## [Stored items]
[Start of Attachment]

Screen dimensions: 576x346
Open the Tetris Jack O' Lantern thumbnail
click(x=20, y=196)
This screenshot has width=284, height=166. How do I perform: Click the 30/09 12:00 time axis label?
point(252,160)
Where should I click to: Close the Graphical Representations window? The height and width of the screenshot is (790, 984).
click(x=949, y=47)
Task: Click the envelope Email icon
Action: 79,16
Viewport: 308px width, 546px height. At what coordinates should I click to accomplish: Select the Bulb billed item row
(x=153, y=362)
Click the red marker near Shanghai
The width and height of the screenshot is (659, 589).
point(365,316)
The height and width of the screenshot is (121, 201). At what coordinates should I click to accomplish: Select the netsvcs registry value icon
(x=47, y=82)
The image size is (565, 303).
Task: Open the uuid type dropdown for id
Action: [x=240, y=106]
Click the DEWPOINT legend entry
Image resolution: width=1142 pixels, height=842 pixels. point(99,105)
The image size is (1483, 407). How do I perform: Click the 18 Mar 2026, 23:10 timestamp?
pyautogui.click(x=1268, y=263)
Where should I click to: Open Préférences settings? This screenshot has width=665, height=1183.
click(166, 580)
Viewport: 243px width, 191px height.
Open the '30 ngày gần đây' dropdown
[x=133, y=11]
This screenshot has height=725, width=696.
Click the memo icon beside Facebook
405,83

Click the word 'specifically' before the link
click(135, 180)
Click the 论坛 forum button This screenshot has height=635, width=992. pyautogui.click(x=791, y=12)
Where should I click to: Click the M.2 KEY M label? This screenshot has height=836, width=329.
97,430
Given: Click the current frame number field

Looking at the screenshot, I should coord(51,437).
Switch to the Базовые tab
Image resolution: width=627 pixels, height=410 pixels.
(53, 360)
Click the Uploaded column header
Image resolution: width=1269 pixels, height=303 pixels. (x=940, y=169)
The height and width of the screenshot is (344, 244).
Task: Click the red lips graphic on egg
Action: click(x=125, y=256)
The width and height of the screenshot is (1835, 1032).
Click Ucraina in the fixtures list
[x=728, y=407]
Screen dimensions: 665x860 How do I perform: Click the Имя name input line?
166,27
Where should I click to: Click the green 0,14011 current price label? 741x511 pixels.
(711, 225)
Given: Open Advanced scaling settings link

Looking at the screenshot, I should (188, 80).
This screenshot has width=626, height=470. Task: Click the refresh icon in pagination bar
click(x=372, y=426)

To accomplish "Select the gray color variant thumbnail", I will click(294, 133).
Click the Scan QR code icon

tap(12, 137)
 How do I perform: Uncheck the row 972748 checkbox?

[End of Attachment]

## [Task goal]
Reproduce verbatim only the lines from the one holding "This screenshot has height=725, width=696." through the end of the records.

## [Reply]
This screenshot has height=725, width=696.
Click the memo icon beside Facebook
405,83

Click the word 'specifically' before the link
click(135, 180)
Click the 论坛 forum button This screenshot has height=635, width=992. pyautogui.click(x=791, y=12)
Where should I click to: Click the M.2 KEY M label? This screenshot has height=836, width=329.
97,430
Given: Click the current frame number field

Looking at the screenshot, I should coord(51,437).
Switch to the Базовые tab
Image resolution: width=627 pixels, height=410 pixels.
(53, 360)
Click the Uploaded column header
Image resolution: width=1269 pixels, height=303 pixels. (x=940, y=169)
The height and width of the screenshot is (344, 244).
Task: Click the red lips graphic on egg
Action: click(x=125, y=256)
The width and height of the screenshot is (1835, 1032).
Click Ucraina in the fixtures list
[x=728, y=407]
Screen dimensions: 665x860 How do I perform: Click the Имя name input line?
166,27
Where should I click to: Click the green 0,14011 current price label? 741x511 pixels.
(711, 225)
Given: Open Advanced scaling settings link

Looking at the screenshot, I should (188, 80).
This screenshot has width=626, height=470. Task: Click the refresh icon in pagination bar
click(x=372, y=426)

To accomplish "Select the gray color variant thumbnail", I will click(294, 133).
Click the Scan QR code icon

tap(12, 137)
 How do I perform: Uncheck the row 972748 checkbox?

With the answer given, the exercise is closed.